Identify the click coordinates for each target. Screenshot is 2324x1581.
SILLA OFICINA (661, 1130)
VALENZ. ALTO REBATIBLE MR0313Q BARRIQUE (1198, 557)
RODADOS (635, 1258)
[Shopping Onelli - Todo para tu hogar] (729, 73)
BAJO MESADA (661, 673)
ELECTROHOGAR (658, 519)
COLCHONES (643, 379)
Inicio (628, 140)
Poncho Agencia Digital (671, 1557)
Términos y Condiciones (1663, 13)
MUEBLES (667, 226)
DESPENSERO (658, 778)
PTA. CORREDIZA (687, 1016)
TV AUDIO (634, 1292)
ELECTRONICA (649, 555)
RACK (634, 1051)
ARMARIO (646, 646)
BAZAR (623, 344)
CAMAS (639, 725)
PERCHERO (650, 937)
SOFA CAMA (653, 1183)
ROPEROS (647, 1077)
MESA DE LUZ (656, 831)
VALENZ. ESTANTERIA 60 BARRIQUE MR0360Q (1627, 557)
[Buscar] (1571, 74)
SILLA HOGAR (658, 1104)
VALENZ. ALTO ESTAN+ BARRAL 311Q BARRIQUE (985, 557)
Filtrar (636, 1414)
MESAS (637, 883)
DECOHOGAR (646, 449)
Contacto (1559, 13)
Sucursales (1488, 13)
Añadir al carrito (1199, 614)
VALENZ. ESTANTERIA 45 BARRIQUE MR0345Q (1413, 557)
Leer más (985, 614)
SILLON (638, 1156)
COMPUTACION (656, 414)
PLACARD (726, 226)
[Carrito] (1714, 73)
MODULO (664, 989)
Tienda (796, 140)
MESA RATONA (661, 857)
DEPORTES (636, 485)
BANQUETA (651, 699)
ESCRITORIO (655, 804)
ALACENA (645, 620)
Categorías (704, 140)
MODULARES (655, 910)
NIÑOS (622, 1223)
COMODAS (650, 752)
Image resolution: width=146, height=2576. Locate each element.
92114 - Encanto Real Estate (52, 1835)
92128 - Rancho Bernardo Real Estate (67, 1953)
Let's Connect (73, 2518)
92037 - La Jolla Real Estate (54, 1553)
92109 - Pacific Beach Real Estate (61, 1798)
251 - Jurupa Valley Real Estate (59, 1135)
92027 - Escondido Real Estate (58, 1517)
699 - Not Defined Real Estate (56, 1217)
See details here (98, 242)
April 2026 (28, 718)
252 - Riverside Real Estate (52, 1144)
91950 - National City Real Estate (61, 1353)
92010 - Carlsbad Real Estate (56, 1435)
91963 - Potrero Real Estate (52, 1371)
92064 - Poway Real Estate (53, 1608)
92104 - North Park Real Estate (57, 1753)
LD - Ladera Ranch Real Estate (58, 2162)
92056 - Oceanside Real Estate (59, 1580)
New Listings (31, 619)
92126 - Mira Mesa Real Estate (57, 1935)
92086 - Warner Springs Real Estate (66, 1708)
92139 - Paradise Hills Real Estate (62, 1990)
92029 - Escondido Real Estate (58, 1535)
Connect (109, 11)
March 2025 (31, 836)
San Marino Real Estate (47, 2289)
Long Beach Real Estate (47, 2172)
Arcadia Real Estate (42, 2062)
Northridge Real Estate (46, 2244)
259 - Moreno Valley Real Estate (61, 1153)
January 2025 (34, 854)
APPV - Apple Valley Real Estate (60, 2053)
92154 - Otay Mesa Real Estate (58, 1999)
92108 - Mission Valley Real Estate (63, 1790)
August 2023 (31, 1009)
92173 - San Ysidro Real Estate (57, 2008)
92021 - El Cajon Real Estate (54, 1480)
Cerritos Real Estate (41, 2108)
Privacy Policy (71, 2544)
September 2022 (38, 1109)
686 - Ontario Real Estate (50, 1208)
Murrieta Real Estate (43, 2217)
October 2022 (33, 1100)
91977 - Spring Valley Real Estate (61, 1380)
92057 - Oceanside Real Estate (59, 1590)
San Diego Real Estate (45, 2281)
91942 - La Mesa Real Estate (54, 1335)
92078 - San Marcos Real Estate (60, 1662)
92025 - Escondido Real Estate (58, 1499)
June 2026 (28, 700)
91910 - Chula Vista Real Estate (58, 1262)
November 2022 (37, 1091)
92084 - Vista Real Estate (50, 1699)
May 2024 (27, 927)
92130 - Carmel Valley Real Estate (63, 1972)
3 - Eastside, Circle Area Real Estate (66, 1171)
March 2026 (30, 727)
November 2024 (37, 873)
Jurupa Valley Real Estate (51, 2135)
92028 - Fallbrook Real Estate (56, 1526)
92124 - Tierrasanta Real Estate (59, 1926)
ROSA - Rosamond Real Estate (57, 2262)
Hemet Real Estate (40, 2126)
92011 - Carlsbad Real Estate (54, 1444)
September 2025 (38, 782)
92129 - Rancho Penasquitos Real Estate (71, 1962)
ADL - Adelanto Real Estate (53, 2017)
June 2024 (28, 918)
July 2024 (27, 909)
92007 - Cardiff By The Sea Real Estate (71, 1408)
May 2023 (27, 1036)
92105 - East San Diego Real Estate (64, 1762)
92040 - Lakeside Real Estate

☆ ☆ ☆

Task prompt :: The response should be the listing above, limited to the lines between the one holding "ELECTROHOGAR (658, 519)" and the one holding "Image resolution: width=146, height=2576.", inclusive, reproduced exactly.

Output for this exercise ::
ELECTROHOGAR (658, 519)
COLCHONES (643, 379)
Inicio (628, 140)
Poncho Agencia Digital (671, 1557)
Términos y Condiciones (1663, 13)
MUEBLES (667, 226)
DESPENSERO (658, 778)
PTA. CORREDIZA (687, 1016)
TV AUDIO (634, 1292)
ELECTRONICA (649, 555)
RACK (634, 1051)
ARMARIO (646, 646)
BAZAR (623, 344)
CAMAS (639, 725)
PERCHERO (650, 937)
SOFA CAMA (653, 1183)
ROPEROS (647, 1077)
MESA DE LUZ (656, 831)
VALENZ. ESTANTERIA 60 BARRIQUE MR0360Q (1627, 557)
[Buscar] (1571, 74)
SILLA HOGAR (658, 1104)
VALENZ. ALTO ESTAN+ BARRAL 311Q BARRIQUE (985, 557)
Filtrar (636, 1414)
MESAS (637, 883)
DECOHOGAR (646, 449)
Contacto (1559, 13)
Sucursales (1488, 13)
Añadir al carrito (1199, 614)
VALENZ. ESTANTERIA 45 BARRIQUE MR0345Q (1413, 557)
Leer más (985, 614)
SILLON (638, 1156)
COMPUTACION (656, 414)
PLACARD (726, 226)
[Carrito] (1714, 73)
MODULO (664, 989)
Tienda (796, 140)
MESA RATONA (661, 857)
DEPORTES (636, 485)
BANQUETA (651, 699)
ESCRITORIO (655, 804)
ALACENA (645, 620)
Categorías (704, 140)
MODULARES (655, 910)
NIÑOS (622, 1223)
COMODAS (650, 752)
Image resolution: width=146, height=2576. Locate each element.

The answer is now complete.